Corollaire 3. — : Le collectif permet la diversité et chaque association peut évidemment faire la publicité qu’elle veut, en son nom, pour des options qui n’ont pas été décidé en commun dans le cadre du CAP. Des difficultés peuvent cependant surgir si une ou deux autres associations trouvent ces positions trop éloignées du texte de base.

2. — — Qui prend l’initiative de saisir le CAP d’une proposition de prise de position ? Il me paraît démocratique de penser que chacune des associations peut saisir les 2 autres. Là encore, il paraît évident que la position du CAP en tant que tel ne peut être rendue notoire avant d’avoir été clairement effective par une réponse positive des autres partenaires, quel que soit l’urgence de la situation.

3. — — L’ouverture éventuelle du CAP à d’autres associations.
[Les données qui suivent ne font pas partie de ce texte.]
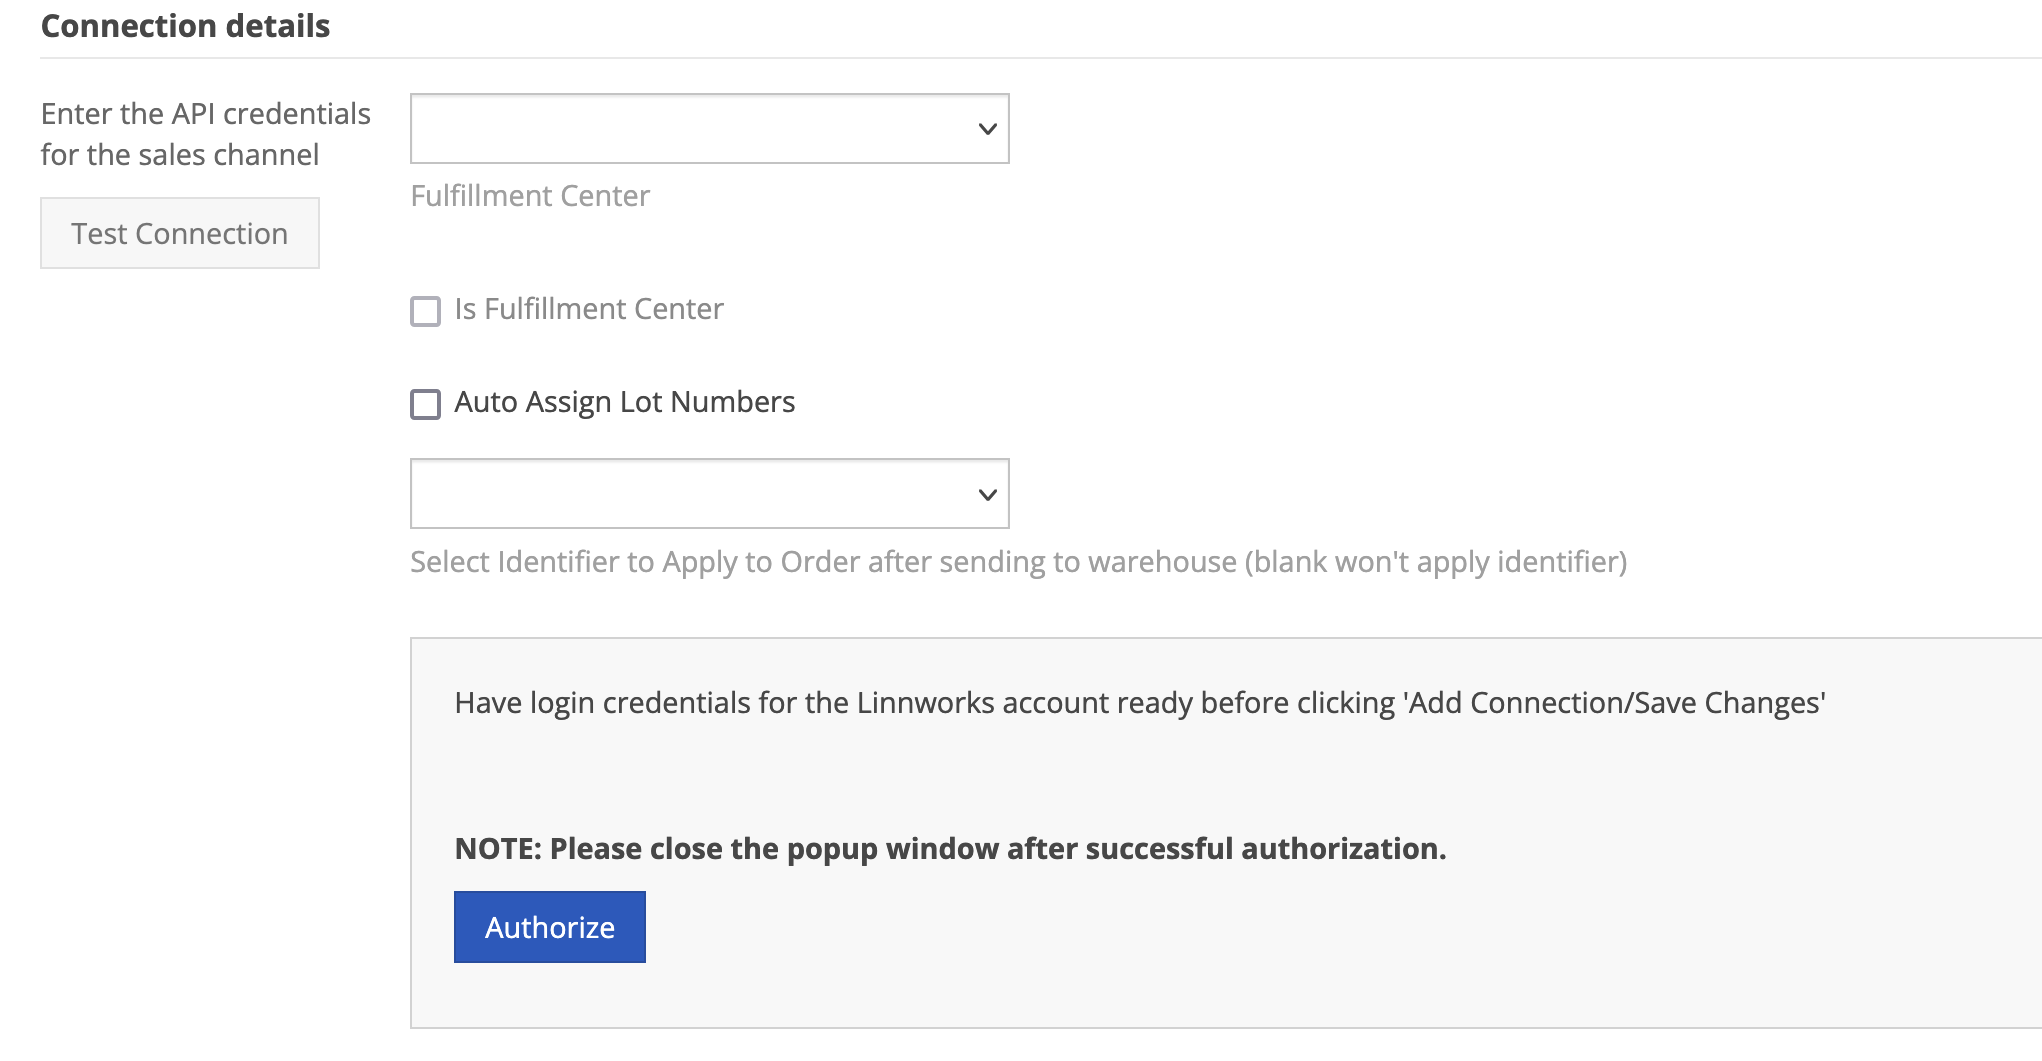Image resolution: width=2042 pixels, height=1061 pixels.
Task: Click the 'Fulfillment Center' caption under the dropdown
Action: point(530,196)
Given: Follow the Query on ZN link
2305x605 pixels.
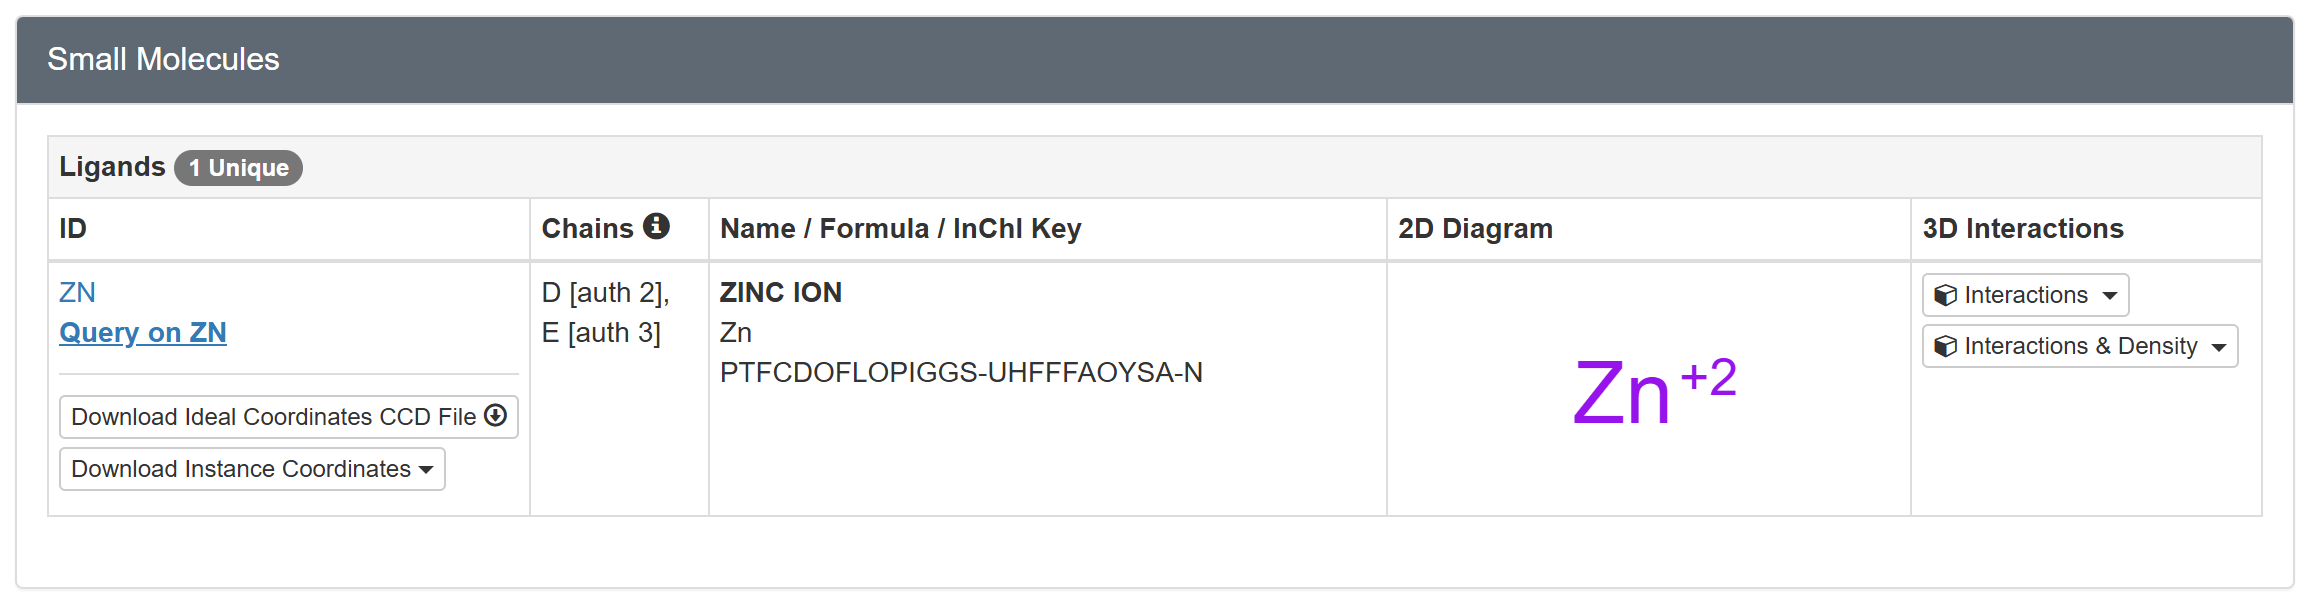Looking at the screenshot, I should click(143, 332).
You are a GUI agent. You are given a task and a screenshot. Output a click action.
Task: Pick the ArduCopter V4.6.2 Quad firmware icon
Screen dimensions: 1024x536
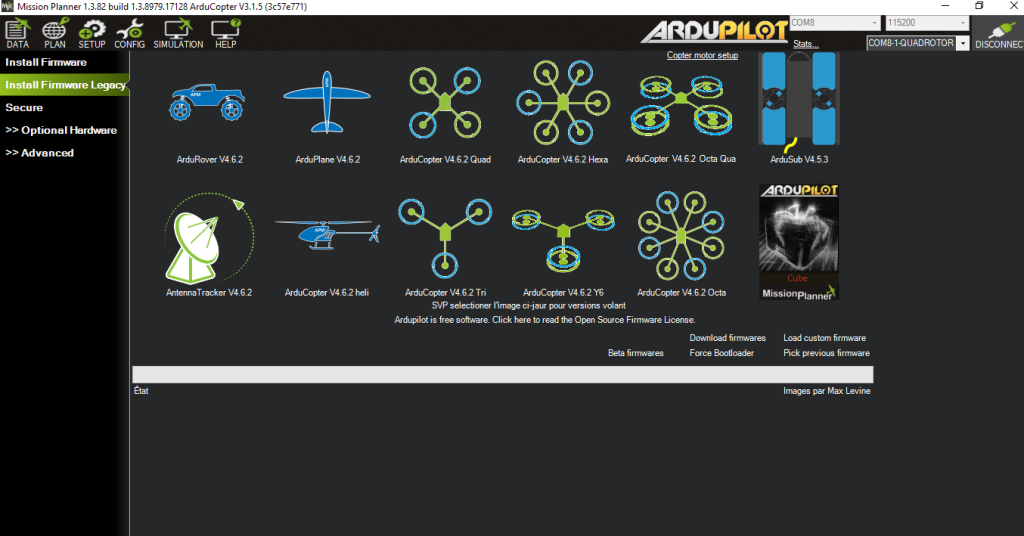(444, 104)
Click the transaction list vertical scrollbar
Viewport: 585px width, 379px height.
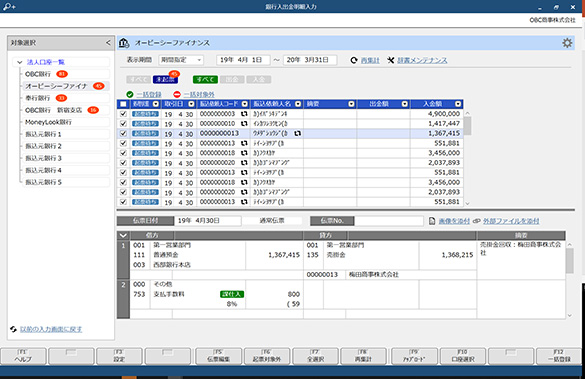[x=467, y=158]
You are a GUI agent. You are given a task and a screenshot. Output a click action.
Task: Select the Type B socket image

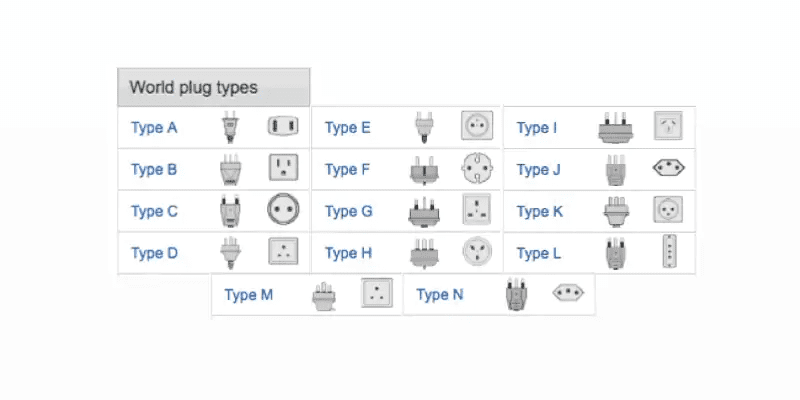point(283,168)
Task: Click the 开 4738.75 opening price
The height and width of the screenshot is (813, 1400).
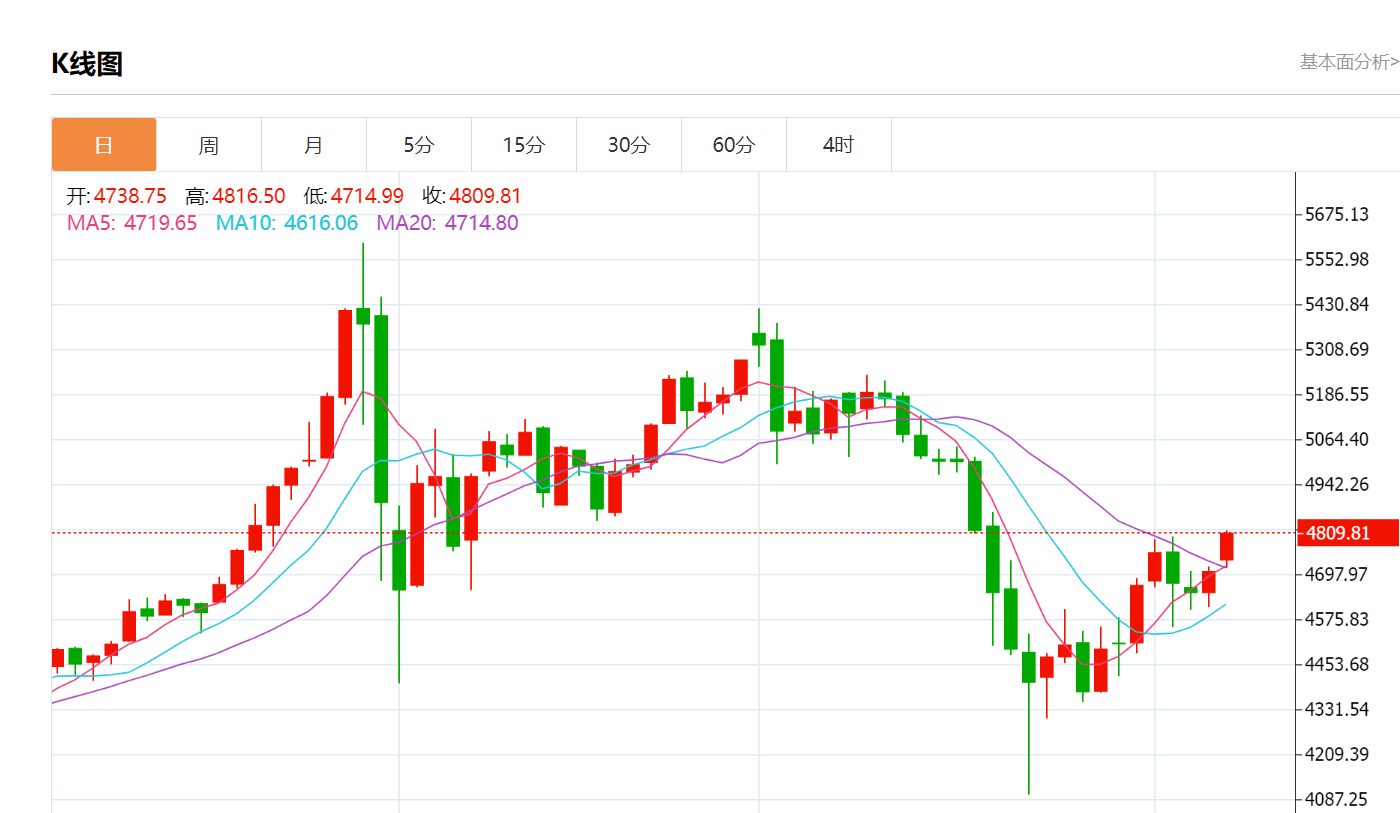Action: [x=116, y=196]
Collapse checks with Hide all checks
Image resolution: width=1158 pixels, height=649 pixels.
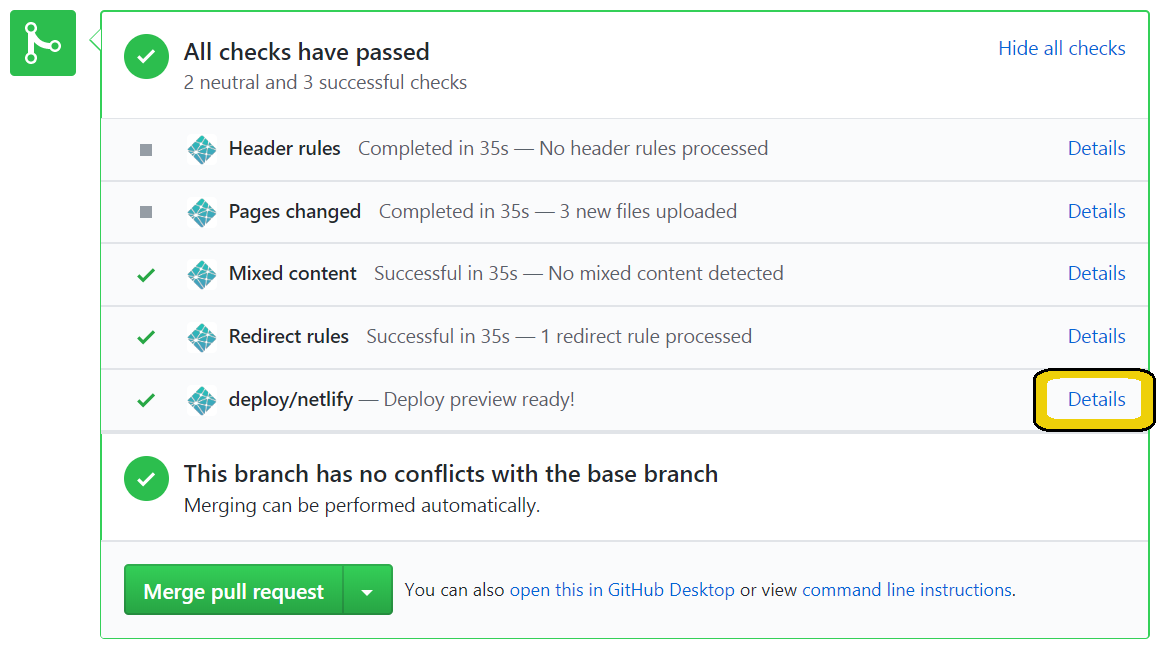pos(1061,48)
Il paraît démocratique que 1. — Le principe en soit acquis. (Il faudra alors modifier le document de base). 2. — Cette nouvelle participation soit clairement décidée à l’unanimité (Le demandeur demande et nous acceptons ou non, ce n’est ni automatique, ni systématique).3. La nouvelle association membre souscrit au document de base et ses annexes.

4. — — La personnalité juridique du Collectif
Le problème pourra se poser d’avoir à disposer d’une personnalité morale pour répondre à la demande de représentativité. La question est-elle actuelle ? Nous pouvons répondre non, pour l’instant. Cependant, si la question se pose, nous devons procéder progressivement , et prendre le temps de débattre des statuts, comme nous le faisons pour le présent texte, afin que les statuts garantissent un fonctionnement démocratique.

5. — — L’information réciproque
Elle ne peut être contraignante. Chaque association gardant sa liberté d’action est libre de faire connaître aux autres ses initiatives. Cependant, il semble souhaitable que l’information réciproque permette à chacun de connaitre bien les deux autres et évite des malentendus suite à des informations déformées portées par des tiers.